GM2-Gangliosidosis (GM2)
GM2-Gangliosidosis (GM2)
General description
GM2 gangliosidosis also called Sandhoff disease, is a fatal, progressive neurodegenerative lysosomal storage disease. A metabolic disorder leads to a progressive destruction of the central nervous system. First symptoms appear at the age of 9 to 12 months and typically include loss of vision, walking difficulties, loss of balance, head tremors and vomiting and get more severe o ver time.
Breeds
Japanese Chin, Miniature Poodle, Shiba, Toy Poodle
Order details
| Test number | 8208 |
| Sample material | 0.5 ml EDTA blood, 2x cheek swab, 1x special swab (eNAT) |
| Test duration | 7-14 working days |
Test specifications
| Inheritance | autosomal recessive |
Detailed description
GM2 gangliosidosis is a fatal, progressive neurodegenerative lysosomal storage disease caused by mutations in the HEXB gene.

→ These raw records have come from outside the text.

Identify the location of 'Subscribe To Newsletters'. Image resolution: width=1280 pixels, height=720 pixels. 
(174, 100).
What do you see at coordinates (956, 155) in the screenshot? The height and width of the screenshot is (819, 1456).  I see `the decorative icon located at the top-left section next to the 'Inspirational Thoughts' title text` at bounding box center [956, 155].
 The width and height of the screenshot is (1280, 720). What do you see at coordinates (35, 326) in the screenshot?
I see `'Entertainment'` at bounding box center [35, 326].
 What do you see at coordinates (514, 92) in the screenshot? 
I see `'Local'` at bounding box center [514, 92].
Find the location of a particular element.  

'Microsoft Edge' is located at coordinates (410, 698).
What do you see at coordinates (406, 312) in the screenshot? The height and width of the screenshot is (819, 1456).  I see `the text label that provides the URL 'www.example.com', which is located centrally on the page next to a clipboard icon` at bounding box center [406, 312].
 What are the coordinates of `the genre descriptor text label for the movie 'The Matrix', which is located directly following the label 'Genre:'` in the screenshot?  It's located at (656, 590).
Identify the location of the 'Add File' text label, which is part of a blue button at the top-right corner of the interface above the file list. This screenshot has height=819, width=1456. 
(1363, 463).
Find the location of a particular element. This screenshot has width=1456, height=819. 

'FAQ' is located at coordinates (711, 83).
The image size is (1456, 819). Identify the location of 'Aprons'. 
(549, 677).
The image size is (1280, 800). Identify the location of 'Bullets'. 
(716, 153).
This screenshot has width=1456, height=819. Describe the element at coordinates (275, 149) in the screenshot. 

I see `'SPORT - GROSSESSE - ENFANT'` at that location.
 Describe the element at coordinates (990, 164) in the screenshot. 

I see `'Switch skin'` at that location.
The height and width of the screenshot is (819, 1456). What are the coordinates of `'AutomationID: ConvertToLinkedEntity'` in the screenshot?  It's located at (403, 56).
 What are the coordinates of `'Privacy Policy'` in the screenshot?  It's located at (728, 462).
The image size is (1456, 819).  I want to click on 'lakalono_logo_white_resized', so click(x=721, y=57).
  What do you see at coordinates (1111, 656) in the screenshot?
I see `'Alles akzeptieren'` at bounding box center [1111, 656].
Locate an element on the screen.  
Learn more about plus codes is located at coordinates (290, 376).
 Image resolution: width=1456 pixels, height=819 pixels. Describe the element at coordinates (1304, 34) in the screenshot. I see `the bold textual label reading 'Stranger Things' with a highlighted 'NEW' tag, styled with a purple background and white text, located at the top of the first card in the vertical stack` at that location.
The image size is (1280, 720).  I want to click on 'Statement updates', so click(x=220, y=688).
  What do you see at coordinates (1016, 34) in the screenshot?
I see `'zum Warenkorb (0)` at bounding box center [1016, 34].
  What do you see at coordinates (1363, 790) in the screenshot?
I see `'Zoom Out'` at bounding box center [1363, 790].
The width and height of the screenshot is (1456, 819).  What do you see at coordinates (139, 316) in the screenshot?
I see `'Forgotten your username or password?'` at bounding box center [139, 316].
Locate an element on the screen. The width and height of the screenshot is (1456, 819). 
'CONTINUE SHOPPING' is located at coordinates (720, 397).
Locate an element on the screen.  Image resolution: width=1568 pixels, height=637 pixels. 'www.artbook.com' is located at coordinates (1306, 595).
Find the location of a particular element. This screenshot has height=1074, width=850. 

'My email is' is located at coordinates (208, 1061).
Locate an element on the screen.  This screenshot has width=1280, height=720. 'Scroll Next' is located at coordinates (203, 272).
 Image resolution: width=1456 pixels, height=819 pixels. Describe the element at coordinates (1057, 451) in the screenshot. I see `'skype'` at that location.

Affected dogs are unable to break down certain enzymes, which are essential to degrade the neuronal membrane-component ganglioside GM2 in visceral tissue. Accumulation of these metabolites leads to a progressive destruction of the central nervous system. First symptoms of this neurologic disease appear at the age of 9 to 12 months and typically include loss of vision, walking difficulties, loss of balance, head tremors and vomiting. The disease progresses rapidly and dogs usually die between the age of 18 and 23 months.